> _Excerto do documento_
O Banco de Portugal (BdP) recomendou que o próximo presidente executivo da Caixa Económica Montepio Geral (banco Montepio) se faça acompanhar de gestores independentes da actual administração liderada por Tomás Correia. Um sinal de preocupação quanto ao futuro, depois de esgotado o modelo de negócio seguido pelo banco da Associação Mutualista, com fortes conexões ao pólo de interesses que se estabeleceu em torno do grupo liderado por Ricardo Salgado.

Na calha para presidir ao banco Montepio está o ex-ministro das Finanças socialista e ex-presidente da Comissão do Mercado de Valores, Fernando Teixeira dos Santos, que gera consensos internos, numa instituição cuja gestão tem sido alvo de contestação por parte de associados. O PÚBLICO apurou, em todo o caso, que ao BdP ainda não chegou uma proposta formal com o nome do substituto de Tomás Correia, cujo mandato termina em Dezembro. O actual presidente executivo do banco Montepio já considerou o economista com “perfil e conhecimentos financeiros” para desempenhar o cargo.

No processo de mudança da gestão, a autoridade liderada por Carlos Costa deixou avisos que não podem ser desvalorizados: o próximo líder do banco Montepio deve fazer-se acompanhar de um administrador financeiro, mas também de alguém com competências no retalho – as duas áreas mais sensíveis de uma instituição bancária. Uma orientação que é um indício de que o regulador nos bastidores está a forçar mudanças no topo e a tentar acelerar uma maior autonomia do banco face à casa-mãe, a Associação Mutualista (AM), onde Tomás Correia se pretende manter.  

Nos últimos anos a supervisão bancária tem vindo crescentemente a tomar consciência da natureza do modelo de negócio desenvolvido no grupo mutualista com múltiplos pontos de contacto com o que foi adoptado por Ricardo Salgado. Por um lado, regista-se uma concentração do poder em Tomás Correia, que preside à AM, ao banco Montepio e ao Montepio Investimento; é da tradição do banco apoiar o crédito ao sector imobiliário/habitação, cuja carteira totaliza 7560 milhões (grau de incumprimento de 4,8%) e à construção, com uma carteira de 2678 milhões (grau de incumprimento de 41,7%); e o Montepio angaria junto dos seus clientes novos associados para a Associação Mutualista Geral que conta com 650 mil participantes, cuja quotização anual é de quase 11 milhões de euros (Salgado atraia clientes para serem accionistas das holdings cabeça de grupo). Por outro lado, verifica-se grande dependência do banco em relação à AM (no caso de Salgado, era o contrário, o BES é que estava exposto ao GES).

> _Exercício proposto 1_
Segundo o excerto, com que perfis o Banco de Portugal quer que o próximo líder do banco Montepio se faça acompanhar, e porquê? Responda em uma a três frases.
As entradas não têm relação com o excerto.

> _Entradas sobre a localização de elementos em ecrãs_
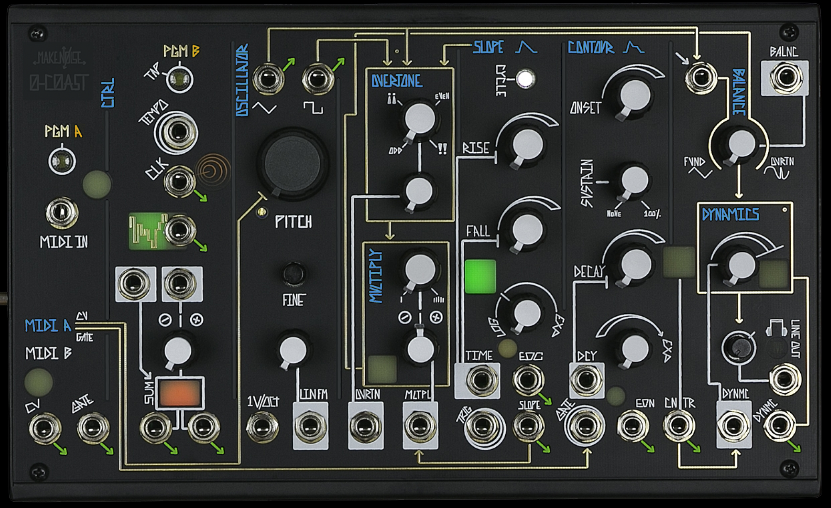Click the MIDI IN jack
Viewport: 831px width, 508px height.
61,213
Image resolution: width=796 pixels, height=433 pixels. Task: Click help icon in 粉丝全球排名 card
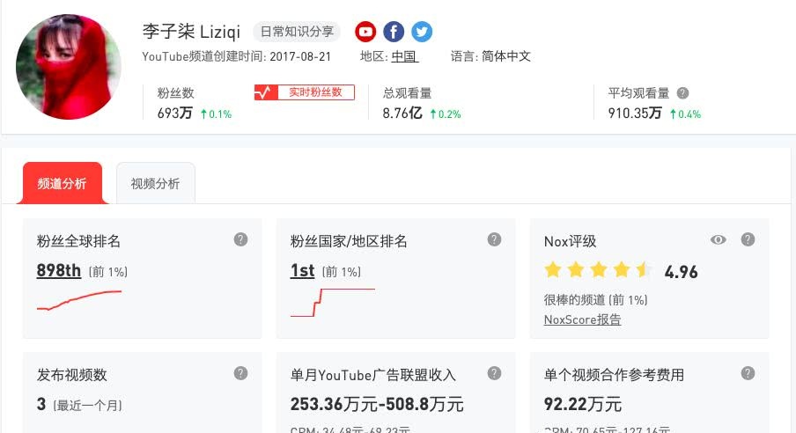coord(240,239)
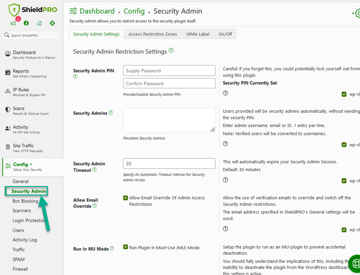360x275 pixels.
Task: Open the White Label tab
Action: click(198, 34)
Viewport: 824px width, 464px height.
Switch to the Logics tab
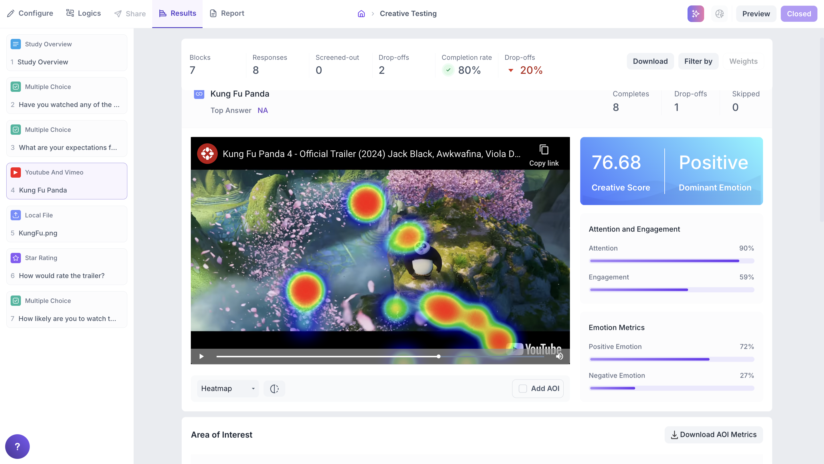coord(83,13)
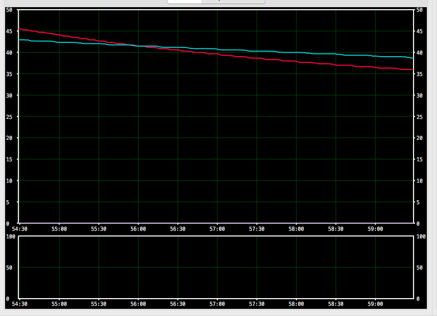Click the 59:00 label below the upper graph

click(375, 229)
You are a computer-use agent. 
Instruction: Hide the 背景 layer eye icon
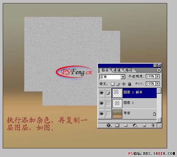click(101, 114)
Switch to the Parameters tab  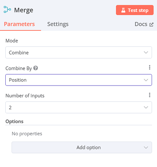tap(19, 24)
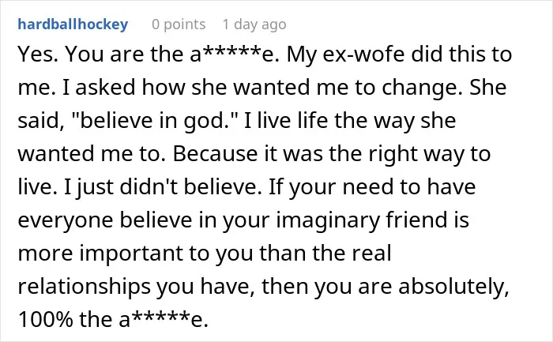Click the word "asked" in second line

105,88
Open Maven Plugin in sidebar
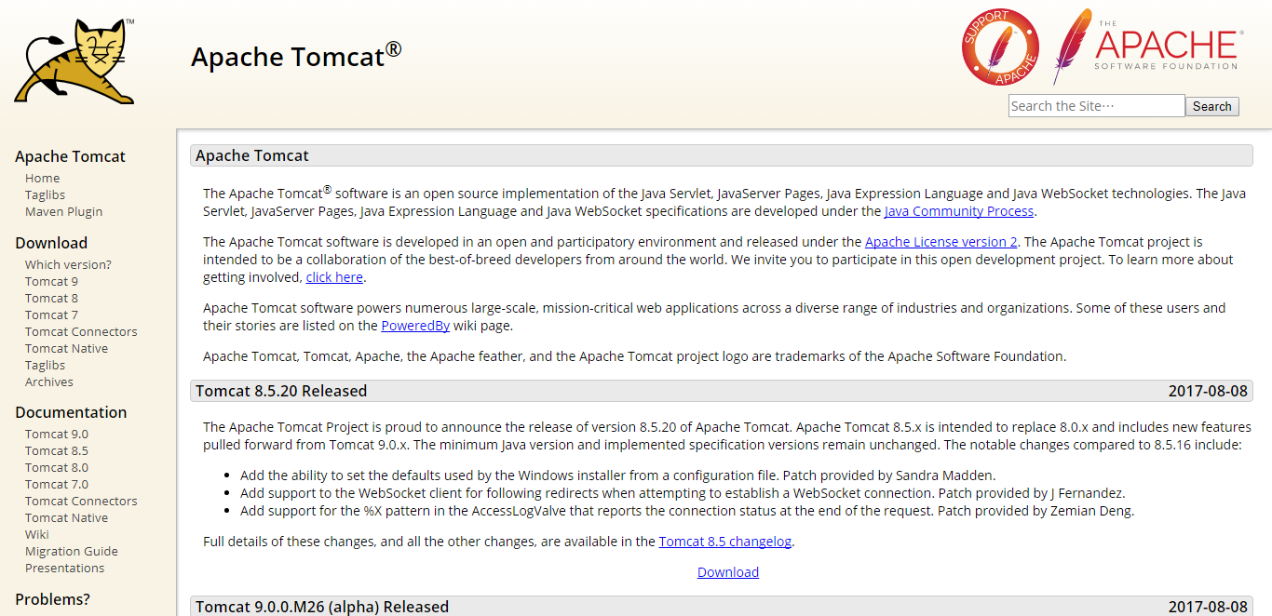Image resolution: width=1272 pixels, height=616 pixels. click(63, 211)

> _Exercício proposto 2_
Nas entradas, substitua "Switch to" por "Open" começando na linha que contém "Image resolution: width=796" e terminando na linha que contém "click(375, 229)", sem alterar mais nada. Devolva apenas essas linhas, sem as imagens.

> _Resposta completa 1_
O Banco de Portugal quer que o próximo líder do banco Montepio se faça acompanhar de um administrador financeiro e de alguém com competências no retalho. A razão é que estas são as duas áreas mais sensíveis de uma instituição bancária.

> _Resposta completa 2_
Image resolution: width=796 pixels, height=433 pixels. Task: Click help icon in 粉丝全球排名 card
coord(240,239)
360x275 pixels.
Task: Open the White Label tab
Action: click(198, 34)
Viewport: 824px width, 464px height.
Open the Logics tab
coord(83,13)
Click the 59:00 label below the upper graph

click(375, 229)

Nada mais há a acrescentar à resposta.